**짧은 문제 A:**
원문 발췌를 보고 다음 물음에 답하세요.
(i) 아이템 데이터 세트 import job의 jobName은 무엇인가요?
(ii) Interaction 데이터 세트 import job 응답에서 HTTPStatusCode 값은 얼마인가요?
(iii) 도입부에 따르면 import job은 S3의 데이터를 어디로 로드하나요?

이전에는 정보를 저장하기 위해 데이터 세트 그룹 및 데이터 세트를 생성했으므로, 
이제는 모델 구축을 위해 S3에서 Amazon Personalize로 데이터를 로드하는 import job을 실행합니다.



#### Interaction 데이터 세트 Import Job 생성 (Base 데이터셋)

In [25]:
create_dataset_import_job_response = personalize.create_dataset_import_job(
    jobName = "RetailDeom-base-interaction-dataset-import",
    datasetArn = base_interaction_dataset_arn,
    dataSource = {
        "dataLocation": "s3://{}/{}".format(bucket, base_warm_train_interaction_filename)
    },
    roleArn = role_arn
)

base_interation_dataset_import_job_arn = create_dataset_import_job_response['datasetImportJobArn']
print(json.dumps(create_dataset_import_job_response, indent=2))

{
  "datasetImportJobArn": "arn:aws:personalize:us-east-1:376278017302:dataset-import-job/RetailDeom-base-interaction-dataset-import",
  "ResponseMetadata": {
    "RequestId": "bae5dc74-a4a1-4fb7-b8cb-cf78b0a900ea",
    "HTTPStatusCode": 200,
    "HTTPHeaders": {
      "date": "Mon, 06 Mar 2023 09:06:43 GMT",
      "content-type": "application/x-amz-json-1.1",
      "content-length": "130",
      "connection": "keep-alive",
      "x-amzn-requestid": "bae5dc74-a4a1-4fb7-b8cb-cf78b0a900ea"
    },
    "RetryAttempts": 0
  }
}


#### 아이템 데이터 세트 Import Job 생성 (Base 데이터셋)

In [26]:
create_item_dataset_import_job_response = personalize.create_dataset_import_job(
    jobName = "RetailDemo-base-item-dataset-import",
    datasetArn = base_item_dataset_arn,
    dataSource = {
        "dataLocation": "s3://{}/{}".format(bucket, base_items_filename)
    },
    roleArn = role_arn
)

base_item_dataset_import_job_arn = create_item_dataset_import_job_response['datasetImportJobArn']
print(json.dumps(create_item_dataset_import_job_response, indent=2))

{
  "datasetImportJobArn": "arn:aws:personalize:us-east-1:376278017302:dataset-import-job/RetailDeom-base-interaction-dataset-import",
  "ResponseMetadata": {
    "RequestId": "bae5dc74-a4a1-4fb7-b8cb-cf78b0a900ea",
    "HTTPStatusCode": 200,
    "HTTPHeaders": {
      "date": "Mon, 06 Mar 2023 09:06:43 GMT",
      "content-type": "application/x-amz-json-1.1",
      "content-length": "130",
      "connection": "keep-alive",
      "x-amzn-requestid": "bae5dc74-a4a1-4fb7-b8cb-cf78b0a900ea"

**처리할 기록:**
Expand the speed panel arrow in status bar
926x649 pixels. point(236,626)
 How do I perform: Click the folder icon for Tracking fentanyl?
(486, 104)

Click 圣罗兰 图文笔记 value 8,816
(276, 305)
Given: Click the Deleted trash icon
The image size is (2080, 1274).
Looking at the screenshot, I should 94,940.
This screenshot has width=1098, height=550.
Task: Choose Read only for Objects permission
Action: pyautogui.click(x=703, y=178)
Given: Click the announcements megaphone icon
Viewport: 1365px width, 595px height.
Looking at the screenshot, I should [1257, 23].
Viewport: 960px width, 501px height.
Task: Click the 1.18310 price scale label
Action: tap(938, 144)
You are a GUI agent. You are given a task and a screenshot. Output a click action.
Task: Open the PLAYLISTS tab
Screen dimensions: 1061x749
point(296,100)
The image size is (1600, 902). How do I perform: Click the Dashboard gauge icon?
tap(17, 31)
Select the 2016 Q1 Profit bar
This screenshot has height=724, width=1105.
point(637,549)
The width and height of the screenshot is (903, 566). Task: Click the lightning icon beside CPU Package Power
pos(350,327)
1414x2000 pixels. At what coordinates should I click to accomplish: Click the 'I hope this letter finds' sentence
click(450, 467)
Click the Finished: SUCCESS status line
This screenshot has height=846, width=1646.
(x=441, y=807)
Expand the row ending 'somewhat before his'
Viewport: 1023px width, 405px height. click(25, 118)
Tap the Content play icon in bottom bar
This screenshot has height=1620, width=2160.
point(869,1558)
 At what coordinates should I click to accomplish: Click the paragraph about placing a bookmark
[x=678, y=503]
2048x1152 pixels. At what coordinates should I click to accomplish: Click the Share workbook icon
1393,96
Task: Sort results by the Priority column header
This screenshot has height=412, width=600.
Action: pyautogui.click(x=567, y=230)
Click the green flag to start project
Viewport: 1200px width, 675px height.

**짧은 문제 B:**
기록에서 "2048x1152 pixels. At"이 들어 있는 줄부터 기록 마지막 줄까지를 Markdown 표로 바꿔 쓰세요. 열 이름은 번호와 내용으로 하고, 빈 줄은 빼세요.

**결과 A:**
(i) RetailDemo-base-item-dataset-import
(ii) 200
(iii) Amazon Personalize

**결과 B:**
| 번호 | 내용 |
|---|---|
| 1 | 2048x1152 pixels. At what coordinates should I click to accomplish: Click the Share workbook icon |
| 2 | 1393,96 |
| 3 | Task: Sort results by the Priority column header |
| 4 | This screenshot has height=412, width=600. |
| 5 | Action: pyautogui.click(x=567, y=230) |
| 6 | Click the green flag to start project |
| 7 | Viewport: 1200px width, 675px height. |